# Astringency In Beer - How To Determine Mash Ph



## The Gas Man (29/2/12)

I have recently brewed my first attempt at an amber ale, and first tastings indicate that the beer is very astringent (tea like dry flavour).

Mash temps were exactly as per beersmith aim (about 68C).
Mash time was 1hr, then 15 min batch sparge.

I have read from Palmers "How to Brew" that the 2 most common factors affecting astringency are:
1) Oversparing.
2) Mash pH exceeding 6.0

The book also indicates that grain profile determines the mash pH and that salts may be reqired to adjust the mash pH.

Could someone please give me some advice on how to predict what the mash pH will be? (Does Beersmith have this functionality?).


----------



## peas_and_corn (29/2/12)

You need a pH meter, because there are too many variables.

Astringency can also be caused by overly hot sparge water, what temp was your sparge?

Cheers,
Dave


----------



## QldKev (29/2/12)

The Gas Man said:


> I have recently brewed my first attempt at an amber ale, and first tastings indicate that the beer is very astringent (tea like dry flavour).
> 
> Mash temps were exactly as per beersmith aim (about 68C).
> Mash time was 1hr, then 15 min batch sparge.
> ...




Go to my website qldkev.net

Under homebrew/How To/Water Chemistry
I have some notes, and a link to a handy spreadsheet, EZ water calc 
Plug in all the known numbers and it works it out for you. 

Also buy a test meter such as
http://www.ebay.com.au/itm/Aquarium-pH-PEN...=item4ab2ae16b8 
And then you can also check what you actually hit to update your records and know how to tune it better next time.

As peas_and_corn said, what was your sparge temp,
and did you heat the grain at any stage, if so what was the process



QldKev


----------



## The Gas Man (29/2/12)

peas_and_corn said:


> You need a pH meter, because there are too many variables.
> 
> Astringency can also be caused by overly hot sparge water, what temp was your sparge?
> 
> ...



Mash and Sparge water was about 75C. No further heat was added.
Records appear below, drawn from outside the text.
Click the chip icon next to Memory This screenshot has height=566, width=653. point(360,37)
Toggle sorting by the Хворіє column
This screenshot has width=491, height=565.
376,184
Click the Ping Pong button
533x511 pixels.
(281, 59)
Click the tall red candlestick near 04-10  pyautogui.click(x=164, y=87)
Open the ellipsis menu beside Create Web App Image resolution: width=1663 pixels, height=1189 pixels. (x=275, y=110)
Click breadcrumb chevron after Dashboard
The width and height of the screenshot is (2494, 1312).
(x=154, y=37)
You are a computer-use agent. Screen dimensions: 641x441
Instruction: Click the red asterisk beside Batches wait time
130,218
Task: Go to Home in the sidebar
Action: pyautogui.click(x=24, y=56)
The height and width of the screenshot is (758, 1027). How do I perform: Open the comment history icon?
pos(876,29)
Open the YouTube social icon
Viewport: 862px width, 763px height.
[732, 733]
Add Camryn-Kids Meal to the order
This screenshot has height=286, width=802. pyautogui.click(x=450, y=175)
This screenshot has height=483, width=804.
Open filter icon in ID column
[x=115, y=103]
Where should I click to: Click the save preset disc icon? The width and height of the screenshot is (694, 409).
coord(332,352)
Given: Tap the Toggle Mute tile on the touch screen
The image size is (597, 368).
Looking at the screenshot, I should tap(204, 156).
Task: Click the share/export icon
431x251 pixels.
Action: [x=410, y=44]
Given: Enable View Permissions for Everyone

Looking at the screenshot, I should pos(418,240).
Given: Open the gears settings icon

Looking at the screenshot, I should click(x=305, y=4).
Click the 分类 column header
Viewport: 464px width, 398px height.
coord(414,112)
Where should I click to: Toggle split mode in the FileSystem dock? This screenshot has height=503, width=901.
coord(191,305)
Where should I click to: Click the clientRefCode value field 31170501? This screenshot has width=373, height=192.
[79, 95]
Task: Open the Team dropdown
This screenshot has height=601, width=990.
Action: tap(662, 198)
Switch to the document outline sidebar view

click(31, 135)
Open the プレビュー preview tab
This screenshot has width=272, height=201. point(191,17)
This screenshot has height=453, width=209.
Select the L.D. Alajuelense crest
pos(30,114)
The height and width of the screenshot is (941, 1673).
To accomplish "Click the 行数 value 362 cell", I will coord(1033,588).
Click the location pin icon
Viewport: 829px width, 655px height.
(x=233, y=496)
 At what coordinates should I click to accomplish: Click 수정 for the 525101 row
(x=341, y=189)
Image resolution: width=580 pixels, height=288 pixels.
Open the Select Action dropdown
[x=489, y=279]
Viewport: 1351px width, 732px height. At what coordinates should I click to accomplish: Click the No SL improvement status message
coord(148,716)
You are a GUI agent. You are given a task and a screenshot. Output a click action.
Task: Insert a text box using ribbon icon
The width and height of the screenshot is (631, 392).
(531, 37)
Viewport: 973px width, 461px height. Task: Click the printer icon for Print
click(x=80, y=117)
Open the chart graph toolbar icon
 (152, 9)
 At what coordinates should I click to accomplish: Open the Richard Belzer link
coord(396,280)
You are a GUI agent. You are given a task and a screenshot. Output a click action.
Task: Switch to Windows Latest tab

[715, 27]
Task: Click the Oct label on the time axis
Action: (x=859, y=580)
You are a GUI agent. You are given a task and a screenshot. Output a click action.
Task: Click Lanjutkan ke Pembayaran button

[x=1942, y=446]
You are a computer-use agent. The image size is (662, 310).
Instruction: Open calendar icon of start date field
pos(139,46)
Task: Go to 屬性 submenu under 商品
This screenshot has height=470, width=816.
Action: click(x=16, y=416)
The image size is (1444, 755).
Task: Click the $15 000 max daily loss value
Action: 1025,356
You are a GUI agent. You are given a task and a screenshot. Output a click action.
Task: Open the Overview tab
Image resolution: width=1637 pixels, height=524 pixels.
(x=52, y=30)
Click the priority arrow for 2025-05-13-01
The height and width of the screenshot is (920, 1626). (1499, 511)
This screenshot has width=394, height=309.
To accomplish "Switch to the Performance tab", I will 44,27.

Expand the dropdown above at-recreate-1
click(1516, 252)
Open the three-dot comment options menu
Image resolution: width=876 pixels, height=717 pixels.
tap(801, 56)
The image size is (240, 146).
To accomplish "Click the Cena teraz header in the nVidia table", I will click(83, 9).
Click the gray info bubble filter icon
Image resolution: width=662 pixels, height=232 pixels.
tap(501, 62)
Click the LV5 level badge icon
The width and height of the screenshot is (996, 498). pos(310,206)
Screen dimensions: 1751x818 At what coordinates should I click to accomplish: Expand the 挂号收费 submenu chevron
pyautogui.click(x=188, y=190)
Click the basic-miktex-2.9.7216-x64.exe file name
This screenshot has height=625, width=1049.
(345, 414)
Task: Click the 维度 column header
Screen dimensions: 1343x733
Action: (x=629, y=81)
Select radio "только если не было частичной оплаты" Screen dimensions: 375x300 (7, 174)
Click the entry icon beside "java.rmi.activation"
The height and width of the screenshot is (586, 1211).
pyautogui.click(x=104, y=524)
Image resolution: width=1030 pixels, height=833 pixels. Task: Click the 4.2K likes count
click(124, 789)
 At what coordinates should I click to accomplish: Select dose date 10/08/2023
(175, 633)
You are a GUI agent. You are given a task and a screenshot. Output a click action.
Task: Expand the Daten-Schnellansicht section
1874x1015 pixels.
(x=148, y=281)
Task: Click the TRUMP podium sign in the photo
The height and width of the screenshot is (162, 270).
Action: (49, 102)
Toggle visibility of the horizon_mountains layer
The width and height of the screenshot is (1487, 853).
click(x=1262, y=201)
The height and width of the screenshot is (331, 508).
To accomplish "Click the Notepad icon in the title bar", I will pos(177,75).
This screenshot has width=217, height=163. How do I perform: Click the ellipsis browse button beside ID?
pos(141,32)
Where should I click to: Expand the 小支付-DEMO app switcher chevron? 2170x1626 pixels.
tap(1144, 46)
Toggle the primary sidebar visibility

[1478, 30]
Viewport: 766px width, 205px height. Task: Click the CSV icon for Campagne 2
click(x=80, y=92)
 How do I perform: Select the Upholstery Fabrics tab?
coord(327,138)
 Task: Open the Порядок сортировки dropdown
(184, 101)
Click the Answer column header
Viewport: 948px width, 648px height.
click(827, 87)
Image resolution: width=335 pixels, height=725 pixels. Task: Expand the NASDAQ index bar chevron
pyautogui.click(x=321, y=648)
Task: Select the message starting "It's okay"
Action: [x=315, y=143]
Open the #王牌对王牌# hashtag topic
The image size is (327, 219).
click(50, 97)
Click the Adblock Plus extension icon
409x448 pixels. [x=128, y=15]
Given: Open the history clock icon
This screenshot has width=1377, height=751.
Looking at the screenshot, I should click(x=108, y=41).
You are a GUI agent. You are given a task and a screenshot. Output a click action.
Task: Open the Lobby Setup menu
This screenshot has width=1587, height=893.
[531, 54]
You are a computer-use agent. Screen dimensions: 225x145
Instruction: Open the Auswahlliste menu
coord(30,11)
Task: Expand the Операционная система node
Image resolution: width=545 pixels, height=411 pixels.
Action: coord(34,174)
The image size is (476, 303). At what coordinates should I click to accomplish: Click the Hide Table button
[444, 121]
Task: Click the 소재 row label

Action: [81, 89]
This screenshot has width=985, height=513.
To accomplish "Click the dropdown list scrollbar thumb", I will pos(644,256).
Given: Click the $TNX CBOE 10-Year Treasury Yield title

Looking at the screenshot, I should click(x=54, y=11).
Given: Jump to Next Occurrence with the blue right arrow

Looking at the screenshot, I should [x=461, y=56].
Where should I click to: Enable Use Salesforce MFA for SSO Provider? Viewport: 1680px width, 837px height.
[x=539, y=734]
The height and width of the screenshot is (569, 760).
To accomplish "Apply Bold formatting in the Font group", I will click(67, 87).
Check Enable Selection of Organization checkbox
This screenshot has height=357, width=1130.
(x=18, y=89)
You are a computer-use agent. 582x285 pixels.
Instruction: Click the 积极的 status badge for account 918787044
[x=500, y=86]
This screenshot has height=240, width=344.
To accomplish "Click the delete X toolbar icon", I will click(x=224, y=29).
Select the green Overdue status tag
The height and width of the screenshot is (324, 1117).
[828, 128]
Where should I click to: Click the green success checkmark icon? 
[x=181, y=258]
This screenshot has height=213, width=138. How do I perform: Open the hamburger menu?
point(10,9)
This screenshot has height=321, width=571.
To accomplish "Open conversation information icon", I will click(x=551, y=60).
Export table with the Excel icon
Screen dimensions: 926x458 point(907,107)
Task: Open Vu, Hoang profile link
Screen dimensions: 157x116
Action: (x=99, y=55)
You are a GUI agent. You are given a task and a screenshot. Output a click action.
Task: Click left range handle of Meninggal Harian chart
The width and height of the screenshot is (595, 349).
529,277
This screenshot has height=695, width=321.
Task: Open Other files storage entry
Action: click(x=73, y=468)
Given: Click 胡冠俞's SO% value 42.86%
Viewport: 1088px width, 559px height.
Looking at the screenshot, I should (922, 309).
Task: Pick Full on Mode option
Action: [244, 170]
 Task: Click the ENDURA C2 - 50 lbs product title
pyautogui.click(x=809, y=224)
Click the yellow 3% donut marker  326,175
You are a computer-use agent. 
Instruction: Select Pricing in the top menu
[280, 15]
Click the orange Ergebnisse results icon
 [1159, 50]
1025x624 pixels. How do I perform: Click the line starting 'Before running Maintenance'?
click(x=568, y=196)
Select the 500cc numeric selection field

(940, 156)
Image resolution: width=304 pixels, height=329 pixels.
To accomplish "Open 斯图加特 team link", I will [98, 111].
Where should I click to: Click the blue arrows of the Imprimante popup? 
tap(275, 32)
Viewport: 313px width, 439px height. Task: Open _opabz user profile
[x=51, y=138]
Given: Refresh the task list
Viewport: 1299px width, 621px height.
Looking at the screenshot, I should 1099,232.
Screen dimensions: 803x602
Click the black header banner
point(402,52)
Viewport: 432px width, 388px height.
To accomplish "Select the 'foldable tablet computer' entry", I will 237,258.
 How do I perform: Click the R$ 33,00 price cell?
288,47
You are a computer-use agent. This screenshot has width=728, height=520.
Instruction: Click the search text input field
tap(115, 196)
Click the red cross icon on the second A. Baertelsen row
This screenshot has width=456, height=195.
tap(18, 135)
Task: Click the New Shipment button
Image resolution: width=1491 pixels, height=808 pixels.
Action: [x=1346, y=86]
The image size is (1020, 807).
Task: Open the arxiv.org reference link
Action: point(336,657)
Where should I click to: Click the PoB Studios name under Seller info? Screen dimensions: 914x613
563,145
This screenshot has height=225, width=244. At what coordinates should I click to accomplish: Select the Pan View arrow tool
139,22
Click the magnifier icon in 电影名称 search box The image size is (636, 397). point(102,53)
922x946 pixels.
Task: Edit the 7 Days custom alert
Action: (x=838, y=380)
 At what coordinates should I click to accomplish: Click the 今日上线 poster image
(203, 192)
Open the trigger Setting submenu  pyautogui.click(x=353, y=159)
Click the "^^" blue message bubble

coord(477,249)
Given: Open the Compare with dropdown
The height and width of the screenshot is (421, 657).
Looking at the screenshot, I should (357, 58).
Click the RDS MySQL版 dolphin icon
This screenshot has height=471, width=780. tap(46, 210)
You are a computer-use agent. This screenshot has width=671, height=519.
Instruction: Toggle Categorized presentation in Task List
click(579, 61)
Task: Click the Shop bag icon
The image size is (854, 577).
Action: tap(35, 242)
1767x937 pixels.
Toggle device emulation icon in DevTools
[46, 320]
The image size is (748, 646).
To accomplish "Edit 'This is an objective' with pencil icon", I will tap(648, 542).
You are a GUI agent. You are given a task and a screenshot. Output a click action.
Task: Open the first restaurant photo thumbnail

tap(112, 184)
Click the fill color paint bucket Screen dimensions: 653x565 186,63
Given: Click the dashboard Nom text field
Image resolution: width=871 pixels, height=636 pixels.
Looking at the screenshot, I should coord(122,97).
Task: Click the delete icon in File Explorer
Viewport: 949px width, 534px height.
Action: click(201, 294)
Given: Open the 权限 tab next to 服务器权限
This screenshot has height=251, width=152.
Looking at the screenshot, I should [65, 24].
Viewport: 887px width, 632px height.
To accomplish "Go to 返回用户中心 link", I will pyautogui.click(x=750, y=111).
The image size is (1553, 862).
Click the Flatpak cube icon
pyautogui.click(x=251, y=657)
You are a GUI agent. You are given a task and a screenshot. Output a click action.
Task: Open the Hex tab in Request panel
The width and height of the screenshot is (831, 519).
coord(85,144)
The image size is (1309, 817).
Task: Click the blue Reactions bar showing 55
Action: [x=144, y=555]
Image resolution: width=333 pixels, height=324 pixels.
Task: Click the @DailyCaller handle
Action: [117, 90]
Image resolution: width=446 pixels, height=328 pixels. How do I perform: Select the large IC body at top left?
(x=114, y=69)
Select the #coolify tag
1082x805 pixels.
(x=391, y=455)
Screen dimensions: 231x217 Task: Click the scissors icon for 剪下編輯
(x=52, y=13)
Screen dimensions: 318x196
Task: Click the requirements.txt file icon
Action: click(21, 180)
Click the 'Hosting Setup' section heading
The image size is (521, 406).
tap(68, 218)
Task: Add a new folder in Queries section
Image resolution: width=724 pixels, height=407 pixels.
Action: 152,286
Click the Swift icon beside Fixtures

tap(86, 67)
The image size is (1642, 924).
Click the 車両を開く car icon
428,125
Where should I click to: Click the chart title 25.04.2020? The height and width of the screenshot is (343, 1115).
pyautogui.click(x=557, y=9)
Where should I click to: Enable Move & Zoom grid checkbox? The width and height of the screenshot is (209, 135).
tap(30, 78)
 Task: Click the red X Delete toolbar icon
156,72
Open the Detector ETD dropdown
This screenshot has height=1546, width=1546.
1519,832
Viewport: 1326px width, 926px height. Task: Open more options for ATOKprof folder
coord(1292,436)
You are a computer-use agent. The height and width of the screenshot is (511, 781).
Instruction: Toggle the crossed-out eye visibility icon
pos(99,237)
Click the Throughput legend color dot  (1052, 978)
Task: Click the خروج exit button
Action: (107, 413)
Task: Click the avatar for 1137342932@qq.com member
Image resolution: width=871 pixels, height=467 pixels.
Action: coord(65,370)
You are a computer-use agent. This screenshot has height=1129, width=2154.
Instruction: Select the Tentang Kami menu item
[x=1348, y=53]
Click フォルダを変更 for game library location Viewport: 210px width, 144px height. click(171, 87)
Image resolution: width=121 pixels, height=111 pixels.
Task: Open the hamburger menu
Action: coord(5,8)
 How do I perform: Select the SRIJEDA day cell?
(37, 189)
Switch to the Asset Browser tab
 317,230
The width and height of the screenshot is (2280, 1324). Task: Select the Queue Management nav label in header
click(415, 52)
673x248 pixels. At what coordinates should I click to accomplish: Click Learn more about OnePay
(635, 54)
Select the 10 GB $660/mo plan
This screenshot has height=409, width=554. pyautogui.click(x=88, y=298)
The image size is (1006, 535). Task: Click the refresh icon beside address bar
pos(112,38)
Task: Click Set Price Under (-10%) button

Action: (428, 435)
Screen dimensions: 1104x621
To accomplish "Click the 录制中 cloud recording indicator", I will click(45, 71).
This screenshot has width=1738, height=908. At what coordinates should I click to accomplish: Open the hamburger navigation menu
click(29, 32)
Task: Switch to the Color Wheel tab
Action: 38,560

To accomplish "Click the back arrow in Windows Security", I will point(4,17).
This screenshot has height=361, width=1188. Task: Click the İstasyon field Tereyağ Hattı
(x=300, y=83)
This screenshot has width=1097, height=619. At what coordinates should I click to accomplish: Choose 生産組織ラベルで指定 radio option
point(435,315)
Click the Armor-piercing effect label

This brough the mash temp to about 68C which was the aim temp.


----------



## The Gas Man (29/2/12)

QldKev said:


> Go to my website qldkev.net
> 
> Under homebrew/How To/Water Chemistry
> I have some notes, and a link to a handy spreadsheet, EZ water calc
> ...


Thanks Kev
I plugged the figures into the spreadsheet and it determined that the calculated pH was going to be 5.48 (which is right in the middle of the range 5.4-5.6). Does this suggest that the I should rule out pH being a factor in the astringent taste?


----------



## peas_and_corn (29/2/12)

Probably.

How extensive is your recirculation? You could have gotten bits of grain into the boil.


----------



## [email protected] (29/2/12)

The Gas Man said:


> Mash and Sparge water was about 75C. No further heat was added. This brough the mash temp to about 68C which was the aim temp.



Another solution is to pre adjust the PH of your sparge water to 6 with something like phosphoric acid.
There will still be some buffering or even further lowering of the PH from the grains so you will be safe from 
tannin extraction even at high temps.

As mentioned you can get a PH meter or an even cheaper option and more accurate than cheapo digital PH meters are the liquid PH test kits. But if you have the cash splash out on a good quality digital probe.


----------



## troopa (29/2/12)

QLDKev thanks for that link .. just got one of those meters 
Ive just done my first brew with ph5.2 added and really should do more research i think 

Thanks again


----------